RED MIST – A pack of attractive but fairly nasty medical students make an arch-nemesis of a feeble-minded janitor and do all sorts of horrible things to him, including feeding him a funnel full of drugs and calling him ‘freakdog’. I mention the nickname because it’s also ‘Red Mist’s AKA. Janitor ends up in a coma, but his spirit gives his life support system the slip and reaches out to get ‘em all by means of possession; which one’s it trying to be, ‘Patrick’ or ‘The Meatcleaver Massacre’? From the airbrushed smiles of its protagonists to the tepid bits of torture porn that plug the empty narrative, ‘Red Mist’ is ‘2007’ to the core. Little scraps of joy fall here and there courtesy of its blunt ways and callous attitude (I found its portrayal of necrophiliacs as bumbling oafs to be quite insensitive). It’s a film full of tacky shit – many of the possessees hiss “freakdog…” and try to look a bit evil whenever they’re about to do a kill – but it rattles through its schtick swiftly enough not to bore. An added fillip is that it’s one of those flicks where a lot of UK TV actors try to sound American, always a little amusing to me at least.
SOUTHERN COMFORT – The national guard gets it wrong in the bayou and riles some Cajun trappers; Keith Carradine tries to keep a level head whilst Brion James gives it stary blue eyes. Funny, even though it’s short on thrashing tendrils and metamorphic monstrosity, ‘Southern Comfort’ always reminds me of ‘The Thing’. In principal they’re quite similar I think, just that stifling sense of a closed little world where macho men seem destined to do themselves in through their own rampant paranoia. Hypnotic and tense, atmosphere thick with Ry Cooder and swamp mist at every turn. I’d choose ‘The Driver’ or ‘Warriors’ over this as my fave Walter Hill, but it’s a close third.
THE NESTING – Armand Weston did quite a lot of porn and this, a supernatural horror flick about an agoraphobic writer’s big dark house full of secrets.
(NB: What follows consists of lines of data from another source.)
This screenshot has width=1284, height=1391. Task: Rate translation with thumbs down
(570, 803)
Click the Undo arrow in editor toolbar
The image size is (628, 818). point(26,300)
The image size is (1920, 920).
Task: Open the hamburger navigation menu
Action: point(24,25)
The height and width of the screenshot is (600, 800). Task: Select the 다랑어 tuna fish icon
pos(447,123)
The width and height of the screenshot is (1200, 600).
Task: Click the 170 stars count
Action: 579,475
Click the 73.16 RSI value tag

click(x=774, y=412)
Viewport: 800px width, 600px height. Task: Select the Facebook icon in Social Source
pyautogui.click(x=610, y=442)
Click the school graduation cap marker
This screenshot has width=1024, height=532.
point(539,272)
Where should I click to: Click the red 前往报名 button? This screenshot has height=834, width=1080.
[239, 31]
It’s never shaken off a slightly tepid reputation and is for the most part overlooked these days, unfortunate when you consider the fawning regard for other early eighties creepy house movies eg the mediocre ‘Amityville Horror’. ‘The Nesting’ is flaky but strong on atmosphere. Beyond the rote plot moves and a tendency to lumber looms the feeling that flows from rooms full of shadow in a house surrounded by endless forest. If that fails, you might be tickled by the odd flourish of ineptitude (that shrink, that roof incident), and if you need a little more, there’s always croaky John Carradine and a sickle to the head. It’s a pity that, in the end, it’s just a fairly conventional ghost story wrapped in the usual through-the-motions type mystery. But I’m drawn by the well-framed rot and murky style, and just that densely wooded upstate New York thing.